District moves closer, but falls slightly short of full accreditation

School District 51 is closer to full accreditation than it was last year, but fell short of the cut again this year, under a new state accreditation system.

The system, called Performance Frameworks, was introduced in 2010. Schools and districts are “accredited” or “accredited with distinction” if they meet 64 percent of the state’s goals for Colorado Student Assessment Program scores and year-over-year individual growth in those scores.

District 51 met 62 percent of those goals with this spring’s CSAP scores and other data, so the district was “accredited with improvement” for the second consecutive year and will submit a plan next month to the state for how the district will improve its performance. The district met 60.5 percent of the state’s goals last year.

“We’re on track to meet accreditation next year,” District 51 Executive Director of High Schools Bill Larsen said.

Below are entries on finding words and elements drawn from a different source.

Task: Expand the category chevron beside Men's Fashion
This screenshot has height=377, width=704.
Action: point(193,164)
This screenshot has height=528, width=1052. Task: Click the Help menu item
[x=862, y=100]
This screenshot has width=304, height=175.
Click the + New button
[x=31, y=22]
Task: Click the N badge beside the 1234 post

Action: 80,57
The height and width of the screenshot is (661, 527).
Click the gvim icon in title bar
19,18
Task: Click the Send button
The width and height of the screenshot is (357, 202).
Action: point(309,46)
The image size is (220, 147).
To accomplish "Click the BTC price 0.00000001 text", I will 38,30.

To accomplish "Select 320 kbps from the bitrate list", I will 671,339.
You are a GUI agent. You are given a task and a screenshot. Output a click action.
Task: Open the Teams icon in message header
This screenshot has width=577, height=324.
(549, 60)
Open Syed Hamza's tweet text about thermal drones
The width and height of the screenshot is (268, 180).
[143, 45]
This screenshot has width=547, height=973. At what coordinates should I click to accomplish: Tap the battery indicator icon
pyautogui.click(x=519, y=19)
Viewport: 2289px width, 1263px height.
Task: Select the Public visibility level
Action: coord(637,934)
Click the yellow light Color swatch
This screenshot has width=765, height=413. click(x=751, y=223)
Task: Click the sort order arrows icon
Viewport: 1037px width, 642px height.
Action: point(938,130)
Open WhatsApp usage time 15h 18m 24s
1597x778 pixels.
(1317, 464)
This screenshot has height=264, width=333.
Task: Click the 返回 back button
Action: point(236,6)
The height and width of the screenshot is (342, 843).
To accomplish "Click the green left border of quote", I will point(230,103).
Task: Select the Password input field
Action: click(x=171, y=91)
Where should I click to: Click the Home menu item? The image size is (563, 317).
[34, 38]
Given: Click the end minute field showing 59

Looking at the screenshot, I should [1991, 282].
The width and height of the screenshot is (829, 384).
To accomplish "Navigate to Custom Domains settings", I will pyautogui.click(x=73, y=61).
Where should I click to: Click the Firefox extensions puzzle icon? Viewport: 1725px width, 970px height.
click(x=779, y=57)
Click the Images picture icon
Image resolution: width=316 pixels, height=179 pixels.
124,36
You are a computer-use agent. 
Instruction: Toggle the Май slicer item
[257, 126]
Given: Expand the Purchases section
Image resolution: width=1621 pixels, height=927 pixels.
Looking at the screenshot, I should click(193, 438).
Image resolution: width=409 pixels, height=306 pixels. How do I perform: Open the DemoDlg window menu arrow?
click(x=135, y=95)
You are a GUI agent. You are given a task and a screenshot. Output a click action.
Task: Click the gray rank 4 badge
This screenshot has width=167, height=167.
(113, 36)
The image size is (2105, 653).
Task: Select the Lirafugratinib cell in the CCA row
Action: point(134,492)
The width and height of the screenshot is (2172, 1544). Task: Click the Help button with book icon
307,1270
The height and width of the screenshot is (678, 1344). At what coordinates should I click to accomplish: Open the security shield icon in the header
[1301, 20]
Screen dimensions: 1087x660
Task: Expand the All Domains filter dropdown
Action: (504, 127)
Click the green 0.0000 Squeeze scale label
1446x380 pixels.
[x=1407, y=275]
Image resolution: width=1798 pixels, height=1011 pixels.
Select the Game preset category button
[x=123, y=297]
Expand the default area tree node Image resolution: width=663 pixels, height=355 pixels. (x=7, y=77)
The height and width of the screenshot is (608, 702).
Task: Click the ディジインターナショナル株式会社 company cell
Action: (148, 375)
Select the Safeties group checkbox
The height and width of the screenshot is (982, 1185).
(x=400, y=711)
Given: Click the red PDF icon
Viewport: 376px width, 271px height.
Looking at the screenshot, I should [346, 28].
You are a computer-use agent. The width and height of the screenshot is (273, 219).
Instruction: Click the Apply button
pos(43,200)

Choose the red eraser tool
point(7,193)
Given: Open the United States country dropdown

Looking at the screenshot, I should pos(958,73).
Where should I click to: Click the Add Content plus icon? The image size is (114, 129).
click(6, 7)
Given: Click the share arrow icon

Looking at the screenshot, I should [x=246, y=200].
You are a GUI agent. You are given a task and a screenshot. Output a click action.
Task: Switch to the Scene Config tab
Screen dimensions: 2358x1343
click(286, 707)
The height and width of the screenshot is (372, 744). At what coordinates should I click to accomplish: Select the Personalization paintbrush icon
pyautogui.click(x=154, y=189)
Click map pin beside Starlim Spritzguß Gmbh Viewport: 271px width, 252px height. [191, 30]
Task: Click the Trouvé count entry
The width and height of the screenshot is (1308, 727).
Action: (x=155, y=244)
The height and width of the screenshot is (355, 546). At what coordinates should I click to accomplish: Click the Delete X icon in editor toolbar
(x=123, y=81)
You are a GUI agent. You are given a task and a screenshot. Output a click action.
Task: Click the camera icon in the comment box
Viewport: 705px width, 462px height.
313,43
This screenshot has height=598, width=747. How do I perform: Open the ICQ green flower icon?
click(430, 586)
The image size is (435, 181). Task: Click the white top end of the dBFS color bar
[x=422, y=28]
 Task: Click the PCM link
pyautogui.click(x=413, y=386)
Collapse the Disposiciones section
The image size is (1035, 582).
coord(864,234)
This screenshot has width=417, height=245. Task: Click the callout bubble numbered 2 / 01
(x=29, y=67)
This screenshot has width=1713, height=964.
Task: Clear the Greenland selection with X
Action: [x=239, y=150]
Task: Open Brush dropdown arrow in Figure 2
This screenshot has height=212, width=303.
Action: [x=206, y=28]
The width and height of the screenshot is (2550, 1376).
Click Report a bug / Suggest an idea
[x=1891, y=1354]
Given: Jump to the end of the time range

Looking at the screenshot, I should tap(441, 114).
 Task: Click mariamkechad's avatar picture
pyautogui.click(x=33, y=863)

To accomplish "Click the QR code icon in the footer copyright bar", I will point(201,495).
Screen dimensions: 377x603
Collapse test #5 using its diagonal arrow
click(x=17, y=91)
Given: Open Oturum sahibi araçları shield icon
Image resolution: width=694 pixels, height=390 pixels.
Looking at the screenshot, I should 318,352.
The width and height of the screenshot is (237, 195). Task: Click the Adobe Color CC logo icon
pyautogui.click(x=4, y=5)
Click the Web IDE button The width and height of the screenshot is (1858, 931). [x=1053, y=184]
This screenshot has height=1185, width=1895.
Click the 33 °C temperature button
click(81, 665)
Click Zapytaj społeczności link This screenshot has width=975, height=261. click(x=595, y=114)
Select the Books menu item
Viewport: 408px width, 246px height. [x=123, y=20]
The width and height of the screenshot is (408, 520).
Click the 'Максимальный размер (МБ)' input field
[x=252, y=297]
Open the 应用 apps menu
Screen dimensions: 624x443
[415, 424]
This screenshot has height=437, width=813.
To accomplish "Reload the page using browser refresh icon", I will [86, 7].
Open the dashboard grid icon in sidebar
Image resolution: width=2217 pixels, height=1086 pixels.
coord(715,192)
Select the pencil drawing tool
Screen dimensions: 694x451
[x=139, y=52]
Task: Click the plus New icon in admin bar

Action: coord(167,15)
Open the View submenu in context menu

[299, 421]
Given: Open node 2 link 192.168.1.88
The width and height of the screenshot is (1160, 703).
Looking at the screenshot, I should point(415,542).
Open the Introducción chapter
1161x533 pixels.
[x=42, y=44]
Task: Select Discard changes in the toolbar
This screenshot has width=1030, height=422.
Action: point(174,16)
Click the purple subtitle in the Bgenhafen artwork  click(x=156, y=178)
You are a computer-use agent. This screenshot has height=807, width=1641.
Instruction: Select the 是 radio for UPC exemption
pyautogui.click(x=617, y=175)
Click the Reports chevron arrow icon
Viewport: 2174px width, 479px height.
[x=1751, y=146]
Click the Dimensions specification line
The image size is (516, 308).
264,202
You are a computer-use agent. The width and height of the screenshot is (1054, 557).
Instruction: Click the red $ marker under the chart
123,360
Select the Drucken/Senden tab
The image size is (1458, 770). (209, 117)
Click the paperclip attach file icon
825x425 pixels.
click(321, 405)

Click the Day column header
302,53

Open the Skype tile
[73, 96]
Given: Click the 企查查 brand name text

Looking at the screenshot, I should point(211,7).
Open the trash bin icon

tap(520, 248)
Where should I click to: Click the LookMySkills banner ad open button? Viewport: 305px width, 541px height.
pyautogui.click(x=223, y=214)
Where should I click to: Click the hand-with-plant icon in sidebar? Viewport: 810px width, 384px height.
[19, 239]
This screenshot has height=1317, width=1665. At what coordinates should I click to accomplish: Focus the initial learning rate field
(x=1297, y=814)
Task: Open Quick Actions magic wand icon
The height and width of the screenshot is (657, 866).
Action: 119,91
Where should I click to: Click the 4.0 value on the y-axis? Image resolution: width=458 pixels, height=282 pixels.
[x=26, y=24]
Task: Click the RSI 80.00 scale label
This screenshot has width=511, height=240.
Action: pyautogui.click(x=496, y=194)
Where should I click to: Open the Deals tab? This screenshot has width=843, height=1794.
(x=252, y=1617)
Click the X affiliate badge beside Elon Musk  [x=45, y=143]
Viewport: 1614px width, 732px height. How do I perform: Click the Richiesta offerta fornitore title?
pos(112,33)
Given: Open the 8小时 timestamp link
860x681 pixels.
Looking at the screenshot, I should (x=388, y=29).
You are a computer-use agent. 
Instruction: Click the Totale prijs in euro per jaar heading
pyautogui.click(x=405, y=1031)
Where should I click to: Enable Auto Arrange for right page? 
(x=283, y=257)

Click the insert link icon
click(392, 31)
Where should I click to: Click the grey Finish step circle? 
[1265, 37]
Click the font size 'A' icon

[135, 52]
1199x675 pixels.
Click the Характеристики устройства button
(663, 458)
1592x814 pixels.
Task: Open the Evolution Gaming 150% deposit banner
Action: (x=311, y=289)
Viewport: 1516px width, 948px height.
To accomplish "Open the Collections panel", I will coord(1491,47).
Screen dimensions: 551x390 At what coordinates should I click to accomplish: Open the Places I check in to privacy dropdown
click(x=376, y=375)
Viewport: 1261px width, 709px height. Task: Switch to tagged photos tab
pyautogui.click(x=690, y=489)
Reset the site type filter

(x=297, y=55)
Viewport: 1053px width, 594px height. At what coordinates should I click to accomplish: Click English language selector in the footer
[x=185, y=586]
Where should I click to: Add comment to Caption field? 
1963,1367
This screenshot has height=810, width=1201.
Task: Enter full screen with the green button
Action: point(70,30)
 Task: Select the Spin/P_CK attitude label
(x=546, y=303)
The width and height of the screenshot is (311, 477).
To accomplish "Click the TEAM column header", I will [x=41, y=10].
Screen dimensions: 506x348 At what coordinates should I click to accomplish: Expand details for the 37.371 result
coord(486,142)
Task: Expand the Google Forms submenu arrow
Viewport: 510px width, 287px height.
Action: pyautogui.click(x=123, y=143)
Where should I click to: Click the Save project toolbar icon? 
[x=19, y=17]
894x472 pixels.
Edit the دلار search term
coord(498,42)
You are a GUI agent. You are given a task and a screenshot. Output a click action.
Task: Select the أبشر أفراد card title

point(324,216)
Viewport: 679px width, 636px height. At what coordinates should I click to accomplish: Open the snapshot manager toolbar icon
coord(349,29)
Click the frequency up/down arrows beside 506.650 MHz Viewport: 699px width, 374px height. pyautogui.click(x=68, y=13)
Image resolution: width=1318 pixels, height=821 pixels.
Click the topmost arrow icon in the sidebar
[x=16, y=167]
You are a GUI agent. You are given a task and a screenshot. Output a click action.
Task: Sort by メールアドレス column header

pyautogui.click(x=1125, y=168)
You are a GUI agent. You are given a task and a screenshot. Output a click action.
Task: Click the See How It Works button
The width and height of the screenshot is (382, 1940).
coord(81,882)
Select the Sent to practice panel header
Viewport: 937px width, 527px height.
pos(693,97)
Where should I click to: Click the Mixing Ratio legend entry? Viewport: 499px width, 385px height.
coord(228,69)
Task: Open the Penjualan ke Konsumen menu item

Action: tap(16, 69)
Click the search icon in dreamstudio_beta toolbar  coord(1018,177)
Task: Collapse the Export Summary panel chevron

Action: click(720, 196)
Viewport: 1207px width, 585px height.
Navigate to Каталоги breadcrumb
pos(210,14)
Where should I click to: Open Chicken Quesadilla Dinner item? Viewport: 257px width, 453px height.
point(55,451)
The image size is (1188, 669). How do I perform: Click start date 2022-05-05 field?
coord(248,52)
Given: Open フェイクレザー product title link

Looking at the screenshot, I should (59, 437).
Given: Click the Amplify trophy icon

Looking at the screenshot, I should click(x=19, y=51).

The district came closer this year to meeting state goals in two of the four categories that determine a district’s accreditation rating. The district had the second-highest year-over-year jump among the state’s 18 largest districts in goals met for student growth in CSAP scores. The district also experienced a slight increase in goals met for CSAP score growth in student subgroups, such as homeless students, students with disabilities and students who receive free or reduced-price school meals.

District 51’s score in a category that combines high school dropout and graduation rates and ACT scores for the district’s 11th-graders remained flat year-over-year. Larsen said the district’s graduation and dropout rates improved this year, but its ACT scores declined.

The district met fewer goals this year in one area: CSAP achievement. District 51 Executive Director of Elementary Schools Andy Laase said it was possible for the district’s growth scores to improve while achievement fell, in part, because the achievement category counts how many students scored proficient or above on CSAP tests and leaves out movement in other categories.

“We moved a lot of kids from the unsatisfactory category to partially proficient,” Laase said.

Laase said the district has more students who are new to the district or new to CSAP testing this year who need extra support or aren’t coming to school prepared for grade-level work.

“We need to grow them at a higher rate to get to proficiency,” Laase said. “It’s not an excuse. Our job is to get them to proficient, and we are. It just takes longer.”

Laase said the district is working on that growth by having kindergarten through eighth-grade students take an online assessment at the beginning of the year. Teachers then can see where a student may need extra help and assign those students to get extra help at times when the student will not be taken out of regular classroom learning time.